"My Favorite Museum Exhibit": Recreating an exhibit that no longer exists

"My Favorite Museum Exhibit" is a series of posts aimed at giving BoingBoing readers a chance to show off their favorite exhibits and specimens, preferably from museums that might go overlooked in the tourism pantheon. I'll be featuring posts in this series all week. Want to see them all? Check out the archive post. I'll update the full list there every morning.

Not every museum exhibit will survive untouched from your childhood to your grandchildrens'. Over time, historic and scientific accuracy, changing mores and aesthetics, and improvements in design will force some exhibits off the main stage and into the dusty storage room of memory.

But you can still love them from afar.

On this, the last day of "My Favorite Museum Exhibit" week, I'd like to include one man's tribute to a long-dismantled museum exhibit. Tom Luthman writes:

When I was a kid in the 1970s, I'd go to the Center of Science and Industry in Columbus, Ohio (COSI). COSI opened in 1964, in the old Franklin County Memorial Hall, built in 1906. It closed in 1999, or rather, it moved to a new location, and most of the old exhibits didn't make the move.

One of the exhibits was THE TRIUMPH OF MAN, a leftover exhibit from the 1964 World's Fair in New York City, built by the Travelers Insurance Companies.

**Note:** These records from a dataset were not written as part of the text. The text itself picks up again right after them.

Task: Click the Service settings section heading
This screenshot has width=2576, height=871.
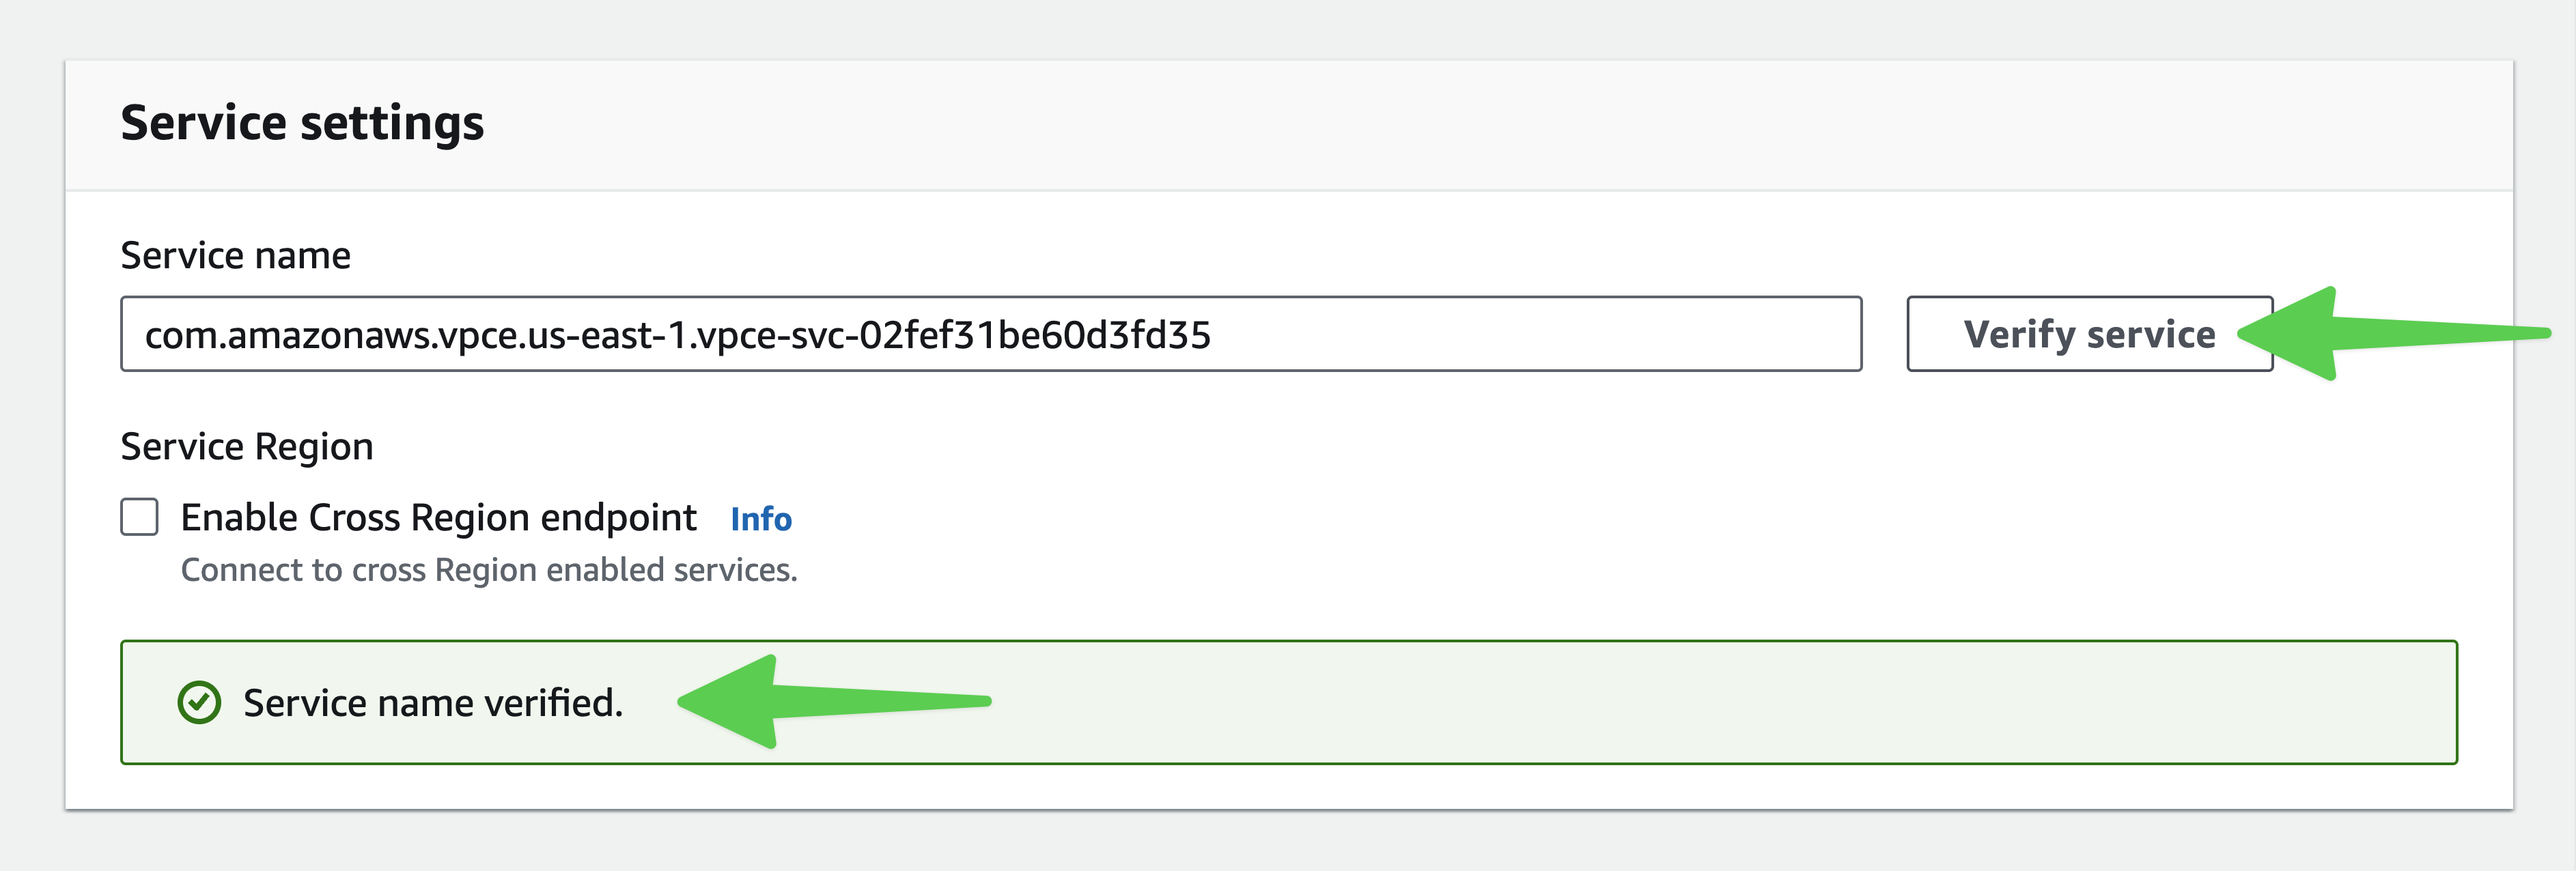Action: (x=302, y=123)
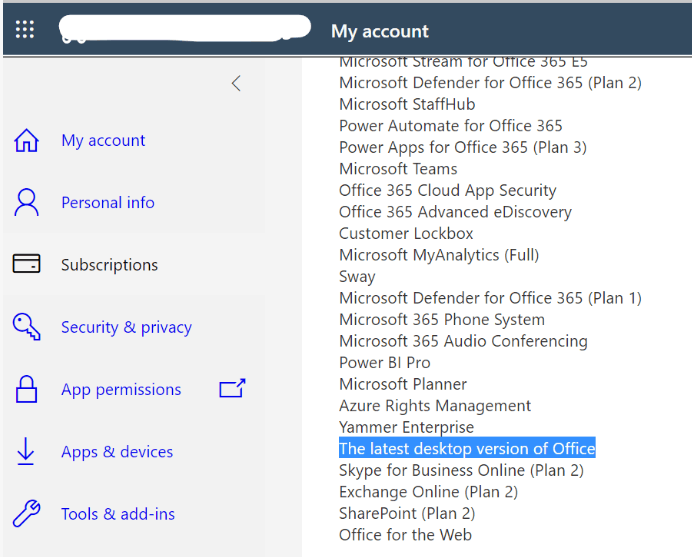
Task: Click the Subscriptions card icon
Action: click(26, 265)
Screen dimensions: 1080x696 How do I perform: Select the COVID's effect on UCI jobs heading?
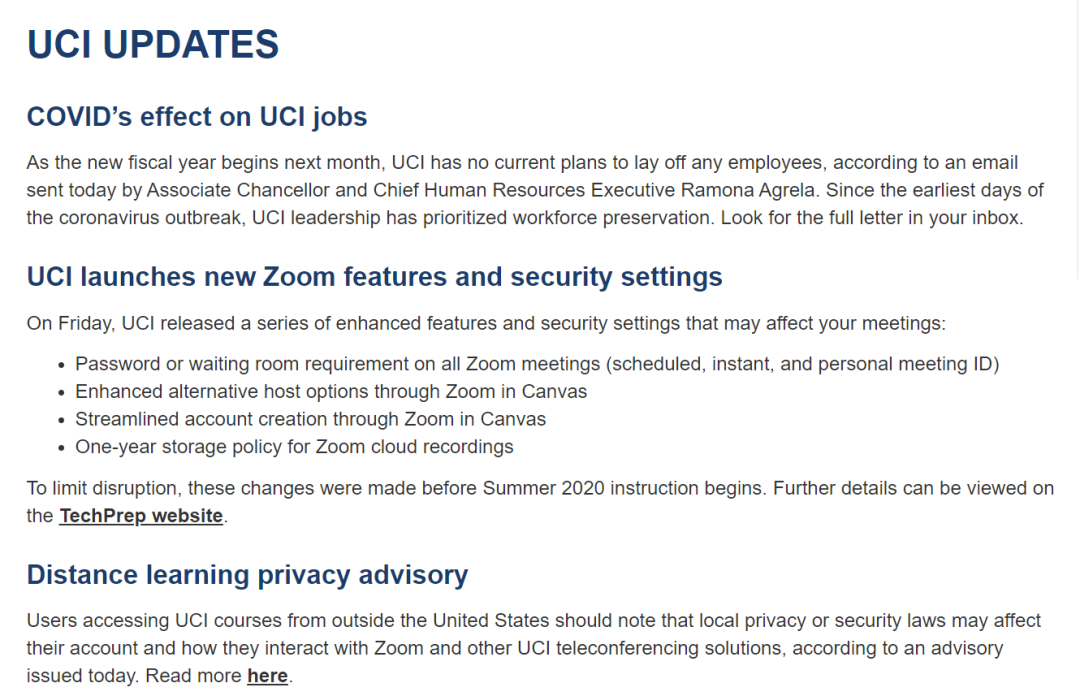(197, 116)
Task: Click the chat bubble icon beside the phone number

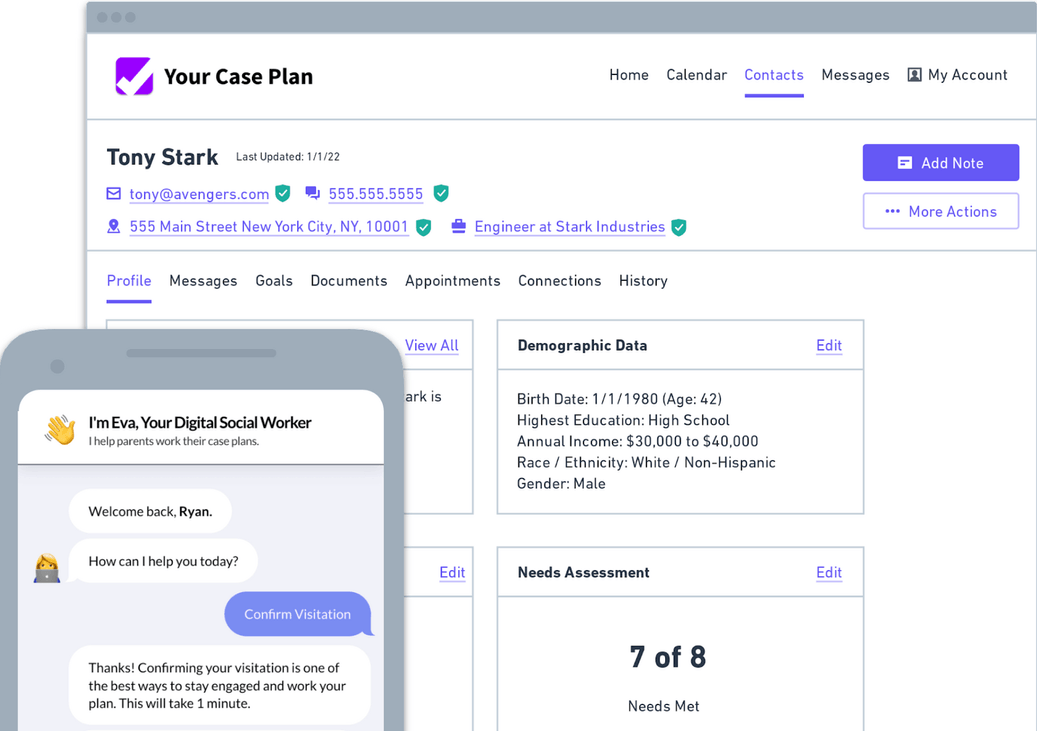Action: click(313, 193)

You'd walk down a darkened corridor, and off in alcoves were 14 paper-mache scenes depicting the history of humanity. All accompanied by a recorded narration from the World's Fair. It was also sold in the gift shop as a 33-1/3 record, which we had.

Now, Luthman has put that recording to good use, incorporating it into a Flash-based recreation of THE TRIUMPH OF MAN* that will live online, long after the physical exhibit has decomposed in a landfill somewhere.

This is a really neat project and worth checking out, even if you don't have the emotional connection to THE TRIUMPH OF MAN that Luthman does. Just make sure you're someplace where you can crank up the sound and enjoy that sweet, sweet mid-20th-century triumphalism in stereo.

A virtual recreation of The TRIUMPH OF MAN

*Of course it's in all caps every time. It's THE TRIUMPH OF MAN, for god's sake.